**Zu lesender Auszug:**
##########
IG Metall und die AEG-Mutter Electrolux einigen sich auf einen Sozialtarifvertrag – Werk in Nürnberg wird trotzdem geschlossen

Berlin - Nach einem mehr als 15-stündigen Verhandlungsmarathon haben sich Arbeitnehmer und Arbeitgeber des Nürnberger AEG-Hausgerätewerks auf einen Sozialtarifvertrag geeinigt. Die Schließung des Werks konnte zwar nicht verhindert werden, die 1700 Mitarbeiter erhalten aber eine Abfindung von je 1,8 Monatsgehältern pro Beschäftigungsjahr. Das ist mehr als doppelt so viel, wie der schwedische Mutterkonzern Electrolux ursprünglich zahlen wollte. Außerdem werden die Mitarbeiter für „zwölf Monate plus x“ in einer Beschäftigungsgesellschaft untergebracht, teilten Electrolux und der Nürnberger IG-Metall-Vize Jürgen Wechsler am Dienstagmorgen mit. Arbeitsrechtler bezeichneten den Abschluss als ungewöhnlich hoch.

Mit der Einigung geht ein mehr als fünfwöchiger Streik der AEG-Beschäftigten dem Ende entgegen. Sie hatten gegen die bis Ende 2007 geplante Verlagerung ihrer Arbeitsplätze nach Polen protestiert, wo Geschirrspüler, Waschmaschinen und Trockner künftig billiger produziert werden sollen. Sieben vorhergehende Verhandlungsrunden waren gescheitert. Erst in der vergangenen Woche gelang unter Vermittlung des früheren bayerischen Wirtschaftsministers Otto Wiesheu eine Wiederannäherung der Streikparteien.

Der Nürnberger IG-Metall-Vertreter Wechsler sagte am Dienstag, der ausgehandelte Tarifvertrag könne sich mehr als sehen lassen. Klar sei jedoch, dass die Gewerkschaft mit ihrer Hauptforderung, dem Erhalt des Standortes Nürnberg, gescheitert sei. Beide Seiten sprachen nach der langen Nacht von schwierigen, zähen Verhandlungen. „Es ging heftig zur Sache und auch frostig auseinander“, sagte Wechsler. Auch Electrolux-Vorstand Johan Bygge sprach von „extrem schwierigen Verhandlungen“, zeigte sich mit dem Ergebnis aber ebenfalls zufrieden. Der Konzern geht davon aus, dass der Abschluss Electrolux rund 240 Millionen Euro kosten wird. Allein für die Beschäftigungsgesellschaft werde der Konzern 20 Millionen Euro bereitstellen, sagte ein AEG-Sprecher.
##########
**Einträge eines Datensatzes:**

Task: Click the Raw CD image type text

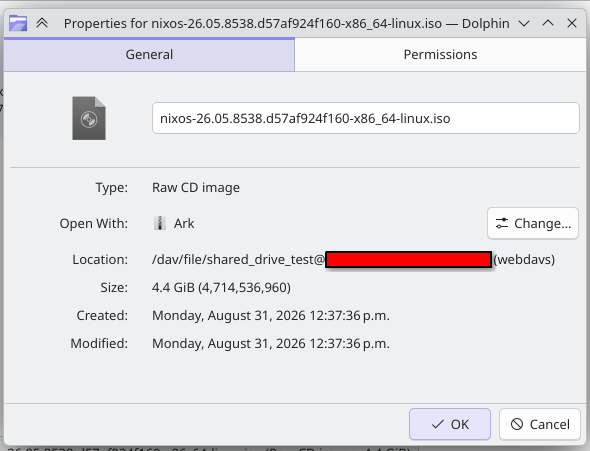Action: 196,187
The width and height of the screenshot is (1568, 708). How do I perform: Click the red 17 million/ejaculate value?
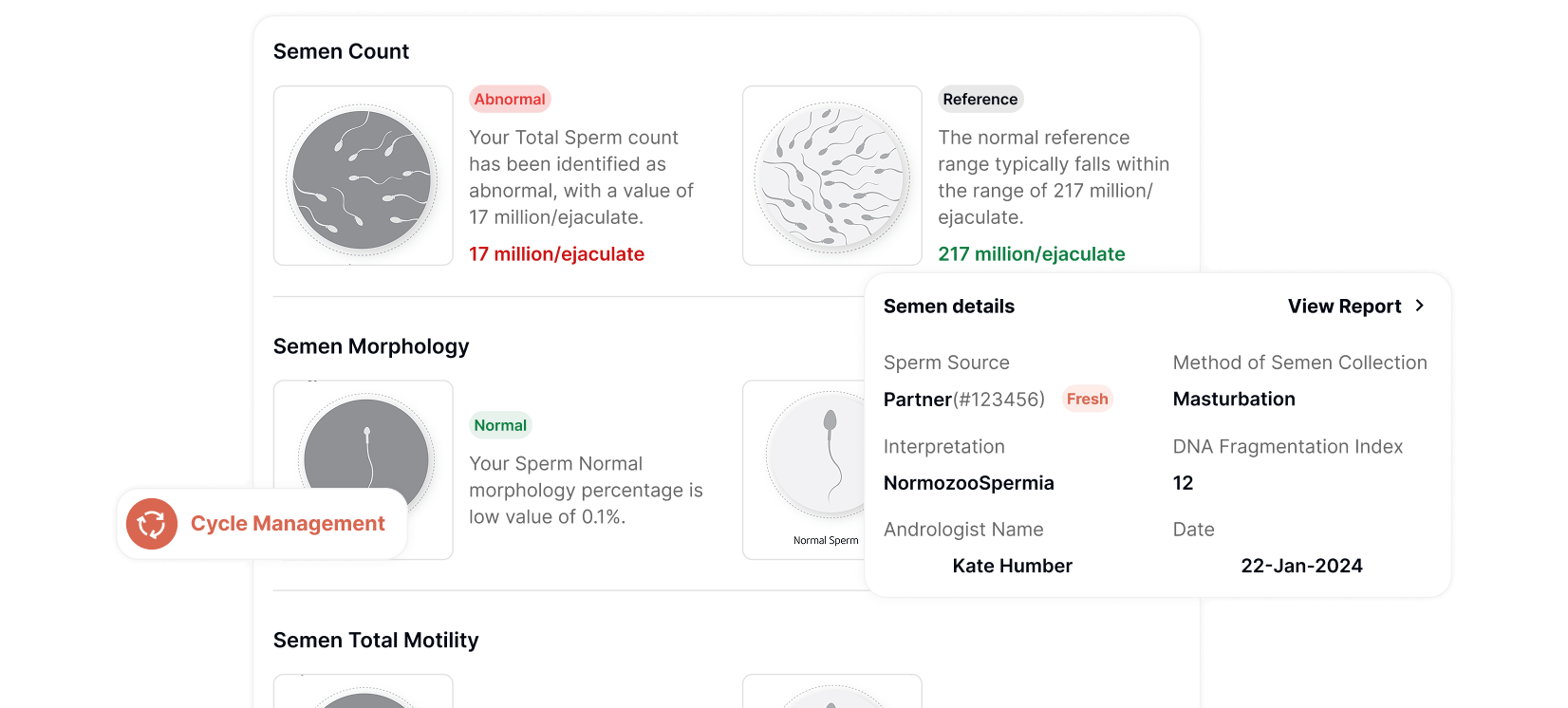pyautogui.click(x=556, y=254)
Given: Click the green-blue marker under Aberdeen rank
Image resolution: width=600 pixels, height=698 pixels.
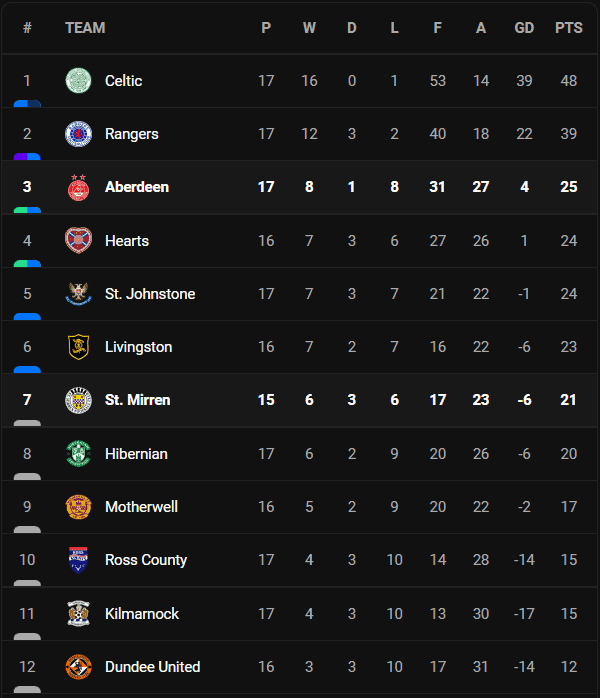Looking at the screenshot, I should point(27,210).
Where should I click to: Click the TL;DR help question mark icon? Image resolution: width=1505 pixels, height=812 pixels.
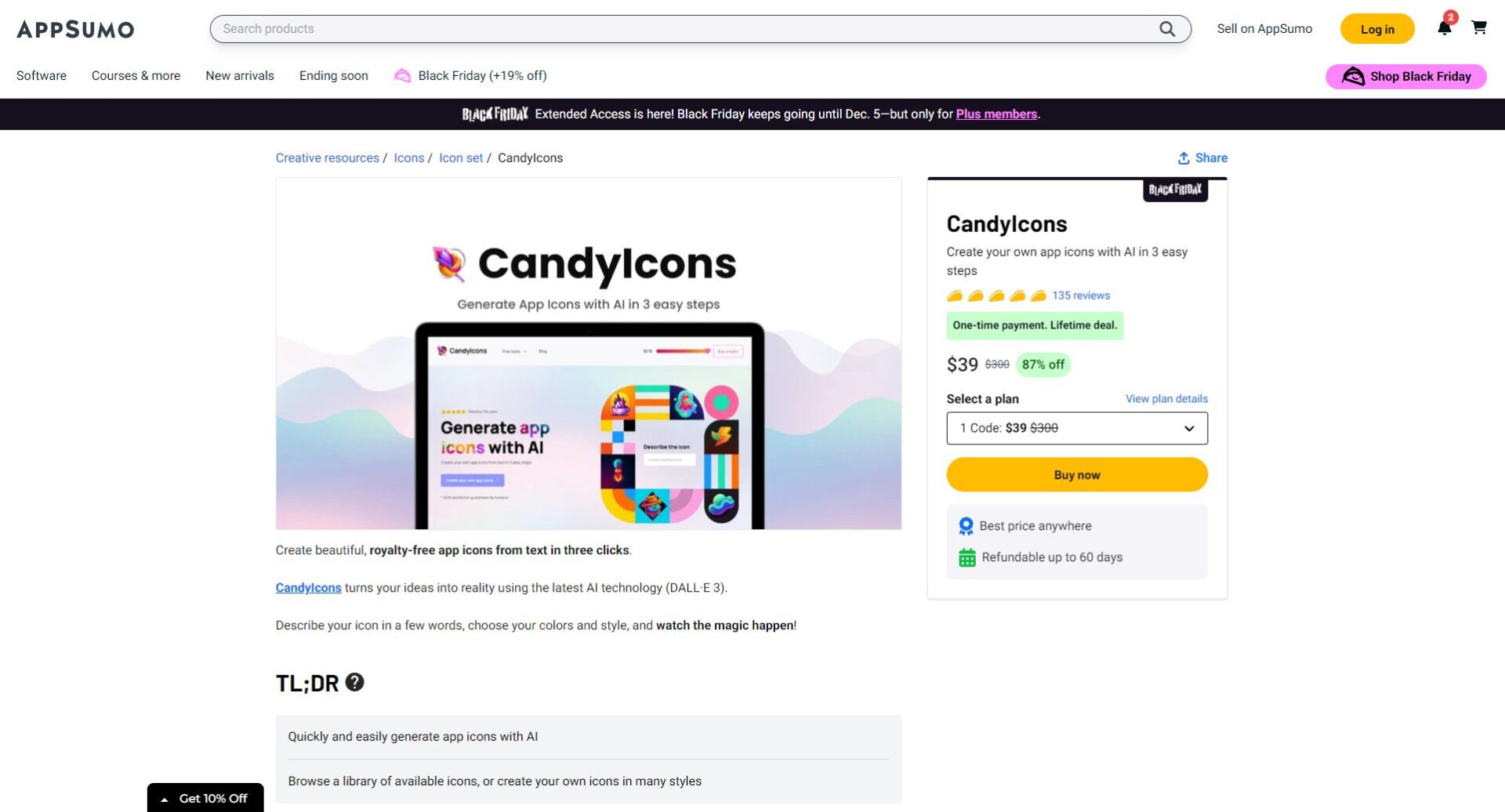coord(355,682)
##########
**Ihre Aufgabe:** Schreiben Sie aus dem Text über die Schließung des Nürnberger AEG-Werks den Abschnitt zwischen „IG Metall und“ und „als ungewöhnlich hoch.“ wortgetreu ab, beide Stellen eingeschlossen.

**Antwort:**
IG Metall und die AEG-Mutter Electrolux einigen sich auf einen Sozialtarifvertrag – Werk in Nürnberg wird trotzdem geschlossen

Berlin - Nach einem mehr als 15-stündigen Verhandlungsmarathon haben sich Arbeitnehmer und Arbeitgeber des Nürnberger AEG-Hausgerätewerks auf einen Sozialtarifvertrag geeinigt. Die Schließung des Werks konnte zwar nicht verhindert werden, die 1700 Mitarbeiter erhalten aber eine Abfindung von je 1,8 Monatsgehältern pro Beschäftigungsjahr. Das ist mehr als doppelt so viel, wie der schwedische Mutterkonzern Electrolux ursprünglich zahlen wollte. Außerdem werden die Mitarbeiter für „zwölf Monate plus x“ in einer Beschäftigungsgesellschaft untergebracht, teilten Electrolux und der Nürnberger IG-Metall-Vize Jürgen Wechsler am Dienstagmorgen mit. Arbeitsrechtler bezeichneten den Abschluss als ungewöhnlich hoch.